• INSTRUCTIONS TO FOLLOW:
In the park story below, copy out the part that opens with the words containing "There must have" and closes with "was she asking?", changing "bench" to "seat" throughout.

• TEXT UNDER STUDY:
=== Section Start ===

I walked through the park, and then back to the other side before selecting a bench to sit on. It was pretty overcast, and raining a little bit. I saw two different kids from my school, and they both said hi to me, but when I responded my voice was distant and airy. I couldn't manage much volume. I suspect the first kid didn't actually hear my reply.
I moved to another bench in front of the aviary. I watched a peahen and its two babies - they were fascinating. An old couple walked up to me, and the man asked, 'Are they struttin?'
What the fuck is he talking about? 'What?'
'Are they spreading their tail feathers and showin off?'
'Oh,' I said faintly. Not knowing how to answer, I settled for 'I wasn't...really watching them.' I was pretty sure only male peacocks did that anyway.
'Wasn't watching them, huh?'
'Well, they look like they're gettin ready to.'
I had no idea what to say. They left. As I continued observing the peacocks, for a split second the mother was a pushmi-pullyu peahen, with a head at both ends. I looked at it directly and it was normal again.
There must have been something strange about the way I was sitting. A high school- or college-age girl, whom I'd seen walk into the park with her dog earlier, stopped by my bench. 'What are you doing?'
'Just...sitting.' It took an incredible amount of effort to get those words out.
For some reason she told me her name. I told her mine.
'How old are you?'
I thought for a few seconds. 'Sixteen.' Why was she asking?
'And you're just chillin here on the bench?'
'Cool. Well, I live right over there, so you're gonna see me walk into my house.'
'Okay.' Why were people acting so weird today?
I was tired of having to respond to the friendly townsfolk, so I just went back home. The house was still empty, so I talked to the cats. I went back into my room and tried to read, but my vision was still blurry. I put on my mother's reading glasses but they didn't help at all.
By this point, even though my vision was still blurry, I could move without bumping into things. I got a call from one of my friends, who happened to be one of the kids who said hi to me at the park. She wanted a ride to 7/11, since the rain was pretty bad by now. I really wanted an excuse not to, but by this point I knew I could drive safely, and besides, I hadn't talked to her in a while. I told her I wouldn't be very fun to talk to because I'd been having a very quiet day, but I would give her a ride. I wasn't sure if she knew I'd done benadryl, so I was pretty vague about the 'quiet' of my day. [Erowid Note:
Driving while intoxicated, tripping, or extremely sleep deprived is dangerous and irresponsible because it endangers other people. Don't do it!]
When I got there, though, I felt almost normal again. Talking to her wasn't nearly as hard as I thought it would be, so this showed me that the benadryl had worn off.
Overall, I'm probably not going to do diphenhydramine again. The after-effects are terrible - for me, at least. You can't sleep through them, either. It's definitely an interesting experience though, and you should try it if you're considering it. Just don't make it a habit; that goes for any drug. You can get addicted to anything. The dosage is not the same for everyone, obviously. Try a moderate amount first to be sure that you don't take too much. The best advice I have for enjoying it is to make a plan and stick to it. I went into this intending to take a lot of notes (to remember everything that popped into my head) and listen to a lot of music. Don't let laziness take over.

=== Section End ===

• COLLECTED DATA:
=== Section Start ===

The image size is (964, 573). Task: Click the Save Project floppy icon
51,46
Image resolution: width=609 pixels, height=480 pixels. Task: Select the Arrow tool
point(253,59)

=== Section End ===

• SOLVED PROBLEM:
There must have been something strange about the way I was sitting. A high school- or college-age girl, whom I'd seen walk into the park with her dog earlier, stopped by my seat. 'What are you doing?'
'Just...sitting.' It took an incredible amount of effort to get those words out.
For some reason she told me her name. I told her mine.
'How old are you?'
I thought for a few seconds. 'Sixteen.' Why was she asking?